Only UnitedHealth (UNH), Verizon (VZ), Walmart (WMT) and Exxon Mobil (XOM) have done better -- and not by that much. No more tears, indeed! (That's a reference to J&J's classic marketing slogan for its baby shampoo, by the way ... not the Ozzy Osbourne album.)

So why are investors in love with J&J?

The company's dividend is a big draw. J&J yields more than 2.6% -- significantly higher than what you'd get from owning a U.S. government bond.

Related: Give me safety: U.S. bond yields hit record low

J&J's sales and earnings are also growing at a steady, if not spectacular, pace. Analysts are predicting that profits will be up about 6% this year and in 2017.

And Wall Street has even raised the consensus forecasts for J&J during the past few months. Good luck finding many other blue chip stocks where that's happened recently.

The company has a blockbuster arthritis drug called Remicade, which has more than held up well despite worries of increased competition.

Sales rose more than 11% worldwide to $1.8 billion in the first quarter. That makes Remicade J&J's biggest selling drug.

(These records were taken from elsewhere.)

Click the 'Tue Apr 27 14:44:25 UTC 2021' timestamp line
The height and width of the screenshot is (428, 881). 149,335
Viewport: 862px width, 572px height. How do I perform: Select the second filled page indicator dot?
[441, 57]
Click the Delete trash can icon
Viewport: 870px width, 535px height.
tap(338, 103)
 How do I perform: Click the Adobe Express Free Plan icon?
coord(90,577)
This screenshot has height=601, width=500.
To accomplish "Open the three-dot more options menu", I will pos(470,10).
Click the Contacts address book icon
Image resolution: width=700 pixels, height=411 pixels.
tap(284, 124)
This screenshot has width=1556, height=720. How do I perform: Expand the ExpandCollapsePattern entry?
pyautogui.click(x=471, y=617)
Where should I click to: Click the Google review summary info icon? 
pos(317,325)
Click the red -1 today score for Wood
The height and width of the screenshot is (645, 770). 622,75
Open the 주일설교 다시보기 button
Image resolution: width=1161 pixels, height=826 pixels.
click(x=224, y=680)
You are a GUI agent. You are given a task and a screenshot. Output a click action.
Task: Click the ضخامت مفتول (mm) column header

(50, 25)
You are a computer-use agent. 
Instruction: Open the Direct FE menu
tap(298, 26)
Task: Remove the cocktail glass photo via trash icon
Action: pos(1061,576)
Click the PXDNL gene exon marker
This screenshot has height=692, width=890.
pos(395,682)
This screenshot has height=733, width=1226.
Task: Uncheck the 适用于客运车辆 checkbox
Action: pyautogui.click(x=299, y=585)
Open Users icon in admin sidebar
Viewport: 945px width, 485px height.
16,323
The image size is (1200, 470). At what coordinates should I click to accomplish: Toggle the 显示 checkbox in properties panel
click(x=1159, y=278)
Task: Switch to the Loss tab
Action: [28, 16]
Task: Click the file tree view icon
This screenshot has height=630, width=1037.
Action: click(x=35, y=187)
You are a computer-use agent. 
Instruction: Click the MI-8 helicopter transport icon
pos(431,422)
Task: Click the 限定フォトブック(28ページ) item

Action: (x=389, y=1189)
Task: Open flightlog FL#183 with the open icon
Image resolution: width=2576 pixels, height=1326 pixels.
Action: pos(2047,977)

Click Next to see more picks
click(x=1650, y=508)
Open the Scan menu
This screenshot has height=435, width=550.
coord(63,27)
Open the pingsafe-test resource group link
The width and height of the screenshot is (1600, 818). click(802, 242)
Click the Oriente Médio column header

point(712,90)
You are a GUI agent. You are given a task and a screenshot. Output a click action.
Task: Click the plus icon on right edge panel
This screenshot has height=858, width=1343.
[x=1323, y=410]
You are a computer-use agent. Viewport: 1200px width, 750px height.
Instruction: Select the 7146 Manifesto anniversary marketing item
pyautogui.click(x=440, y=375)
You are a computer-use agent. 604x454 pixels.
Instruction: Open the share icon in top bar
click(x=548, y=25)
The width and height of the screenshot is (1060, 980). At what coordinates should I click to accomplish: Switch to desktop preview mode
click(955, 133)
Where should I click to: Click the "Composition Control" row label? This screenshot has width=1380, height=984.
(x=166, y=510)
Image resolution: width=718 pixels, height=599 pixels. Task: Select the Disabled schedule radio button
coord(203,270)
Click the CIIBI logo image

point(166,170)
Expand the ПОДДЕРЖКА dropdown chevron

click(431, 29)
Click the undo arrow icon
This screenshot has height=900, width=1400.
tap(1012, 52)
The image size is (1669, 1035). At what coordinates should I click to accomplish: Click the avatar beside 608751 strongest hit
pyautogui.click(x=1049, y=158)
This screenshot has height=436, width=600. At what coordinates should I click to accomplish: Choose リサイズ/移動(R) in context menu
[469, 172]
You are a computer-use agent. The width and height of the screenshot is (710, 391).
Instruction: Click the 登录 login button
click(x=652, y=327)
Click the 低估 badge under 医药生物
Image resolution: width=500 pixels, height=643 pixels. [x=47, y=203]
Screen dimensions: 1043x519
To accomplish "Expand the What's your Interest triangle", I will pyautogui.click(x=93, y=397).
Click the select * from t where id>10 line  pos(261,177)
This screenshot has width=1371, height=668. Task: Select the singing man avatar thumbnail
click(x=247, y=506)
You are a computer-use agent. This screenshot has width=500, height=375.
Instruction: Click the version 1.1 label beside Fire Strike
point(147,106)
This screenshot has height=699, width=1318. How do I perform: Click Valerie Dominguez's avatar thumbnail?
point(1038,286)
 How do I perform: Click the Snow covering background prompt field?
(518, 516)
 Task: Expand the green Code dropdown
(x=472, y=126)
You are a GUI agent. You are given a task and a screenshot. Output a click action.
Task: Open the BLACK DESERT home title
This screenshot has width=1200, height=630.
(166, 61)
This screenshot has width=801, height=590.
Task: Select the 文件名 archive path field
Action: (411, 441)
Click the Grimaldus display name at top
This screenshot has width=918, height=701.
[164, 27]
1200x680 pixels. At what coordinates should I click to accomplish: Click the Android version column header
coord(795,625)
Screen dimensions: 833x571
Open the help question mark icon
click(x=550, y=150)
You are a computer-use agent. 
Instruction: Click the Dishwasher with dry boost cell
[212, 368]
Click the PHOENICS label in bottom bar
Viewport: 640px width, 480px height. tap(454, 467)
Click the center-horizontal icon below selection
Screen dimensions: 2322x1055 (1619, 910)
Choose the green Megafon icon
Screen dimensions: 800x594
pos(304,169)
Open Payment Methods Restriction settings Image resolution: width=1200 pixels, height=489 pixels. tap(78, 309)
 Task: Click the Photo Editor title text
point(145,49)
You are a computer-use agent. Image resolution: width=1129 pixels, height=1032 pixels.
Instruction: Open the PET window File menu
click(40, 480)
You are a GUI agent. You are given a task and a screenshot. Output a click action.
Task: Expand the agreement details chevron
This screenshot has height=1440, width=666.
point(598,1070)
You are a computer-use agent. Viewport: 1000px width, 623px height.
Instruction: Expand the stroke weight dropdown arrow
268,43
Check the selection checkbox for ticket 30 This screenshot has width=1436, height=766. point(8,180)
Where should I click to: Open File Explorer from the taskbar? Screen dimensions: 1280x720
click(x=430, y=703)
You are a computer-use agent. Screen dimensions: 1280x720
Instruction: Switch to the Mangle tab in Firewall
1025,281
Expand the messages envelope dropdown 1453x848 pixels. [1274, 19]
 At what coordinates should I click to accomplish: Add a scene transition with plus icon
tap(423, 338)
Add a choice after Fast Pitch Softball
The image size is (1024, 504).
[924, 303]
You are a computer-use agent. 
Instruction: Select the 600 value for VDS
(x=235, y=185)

J&J is also doing well even as many other big healthcare stocks have been relatively flat. The Health Care Select Sector SPDR (XLV) exchange-traded fund, which has J&J as its largest holding, is up only 1% this year.

Related: Insurers want to hike Obamacare premiums 10% for 2017

Part of that is due to worries about the global economy. But there are also questions about how the sector could fare if Hillary Clinton defeats Donald Trump in November.

There are some concerns that Clinton may look to go beyond the Affordable Care Act -- aka Obamacare -- and enact even tougher rules governing health care.

A tweet last September about "price gouging" sent the biotech sector into a tailspin.

But it looks like J&J investors aren't fearing a Clinton (or Trump) administration. Instead, J&J seems to be the perfect place to hide if you're worried about all the turmoil outside the United States.